L’esprit de la musique (25/04/2012)

 

Il y a trois manières de faire de la musique, celle du savoir, celle de la connaissance et celle de l’esprit, et ce, que l’on improvise ou que l’on interprète une œuvre.

La première est celle du technicien. C’est la route du savoir-faire, apprentissage long et difficile. Il s’agit de maîtriser la technique pour l’élever au rang d’art de l’interprétation. Il y a aussi des techniques d’improvisation, mais elles sont généralement personnelles après l’apprentissage des règles communes.

La deuxième manière est l’apanage des grands artistes, qui ont dépassé la technique et qui, par la connaissance de leur art, englobent dans une bulle l’ensemble des éléments d’une composition et en donnent leur version. Ils transforment leur interprétation en une composition personnelle qui suit cependant de très près ce que le compositeur a voulu faire entendre. Ces artistes, compositeurs ou interprètes, ravissent à la fois le corps, l’intelligence et le cœur.

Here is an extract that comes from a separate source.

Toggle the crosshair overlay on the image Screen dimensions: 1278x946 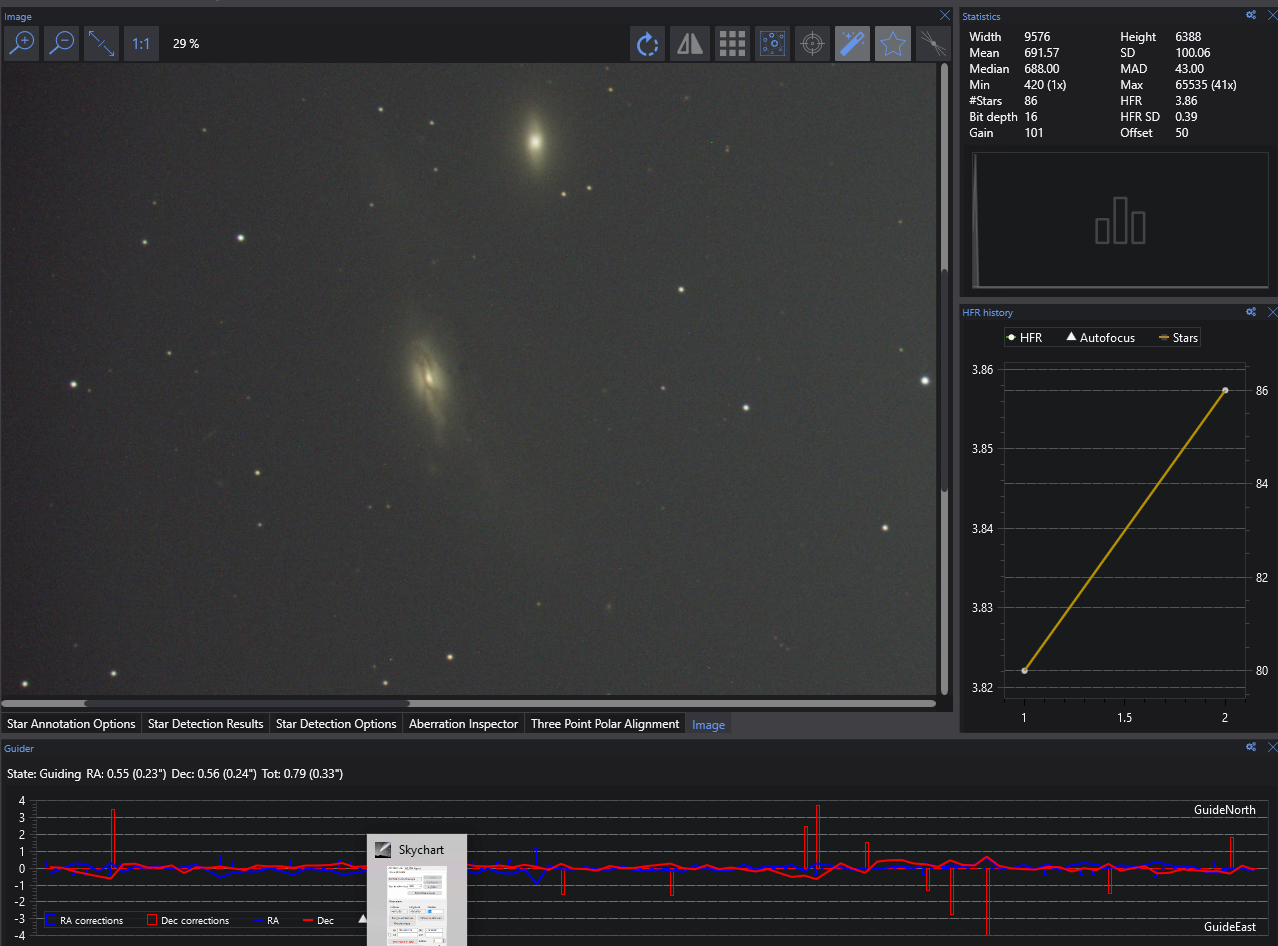[813, 44]
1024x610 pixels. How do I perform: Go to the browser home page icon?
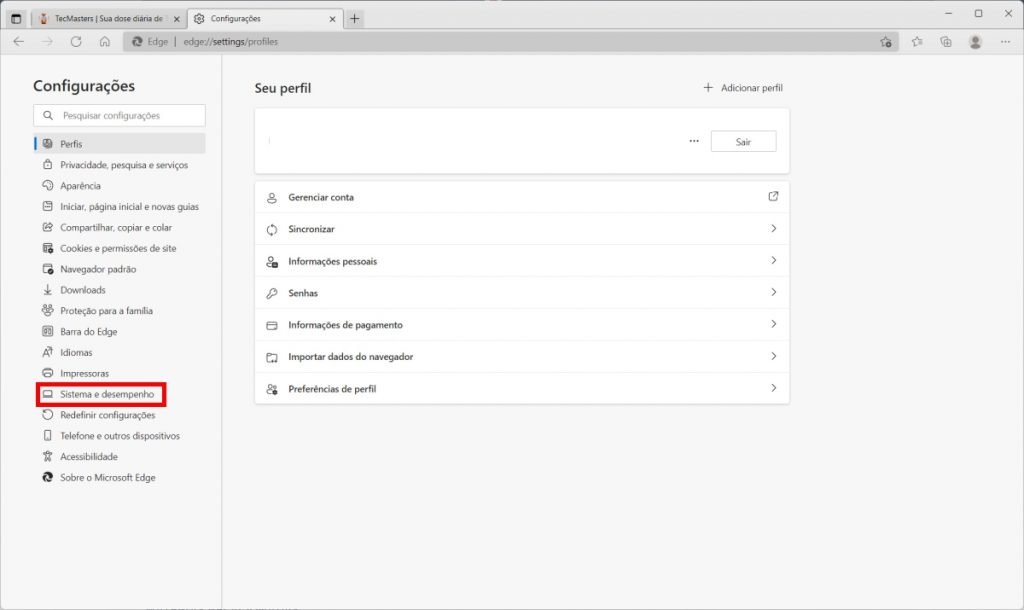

La troisième manière n’est pas le fait de l’interprète ou du compositeur, mais un supplément d’âme apporté par un moment extraordinaire dans son jeu, la marque de l’esprit. C’est un sentiment de facilité, de bonheur intégral, de remplissage du cœur par une compréhension immédiate (deuxième manière) de l’œuvre, auquel s’ajoute le vide en soi de toute autre chose que ce qui est joué. Le musicien devient musique, devient la pièce interprétée. Il a effacé le décalage entre le compositeur et l’interprète et y ajoute un plus perceptible, mais indéfinissable qui est le seau de l’esprit. Cette possession de l’esprit est toujours un grand moment pour celui qui le vit. Il efface son savoir et sa connaissance et se laisse transpercer par un autre que lui-même. Alors il vit pleinement, transfiguré, montrant par là la beauté de l’homme, sa capacité à diffuser le nuage d’inconnaissance : 

« Ne t'inquiète point si ton intelligence ne peut appréhender ce rien, car assurément je ne l'en aime que mieux. Il est en lui-même si précieux qu'elle ne peut l'appréhender. Ce rien, on l'éprouve plutôt qu'on ne le voit car il est tout aveugle et pleine ténèbre pour ceux qui ne l'ont pas encore beaucoup contemplé...

Qui donc l'appelle "rien" ? C'est assurément notre homme extérieur, non l'intérieur. L'homme intérieur l'appelle "tout", car pour lui, il lui est donné de comprendre toute chose, corporelle ou spirituelle, sans en considérer aucune en particulier. » (Le nuage d’inconnaissance, anonyme anglais du XIVème  siècle).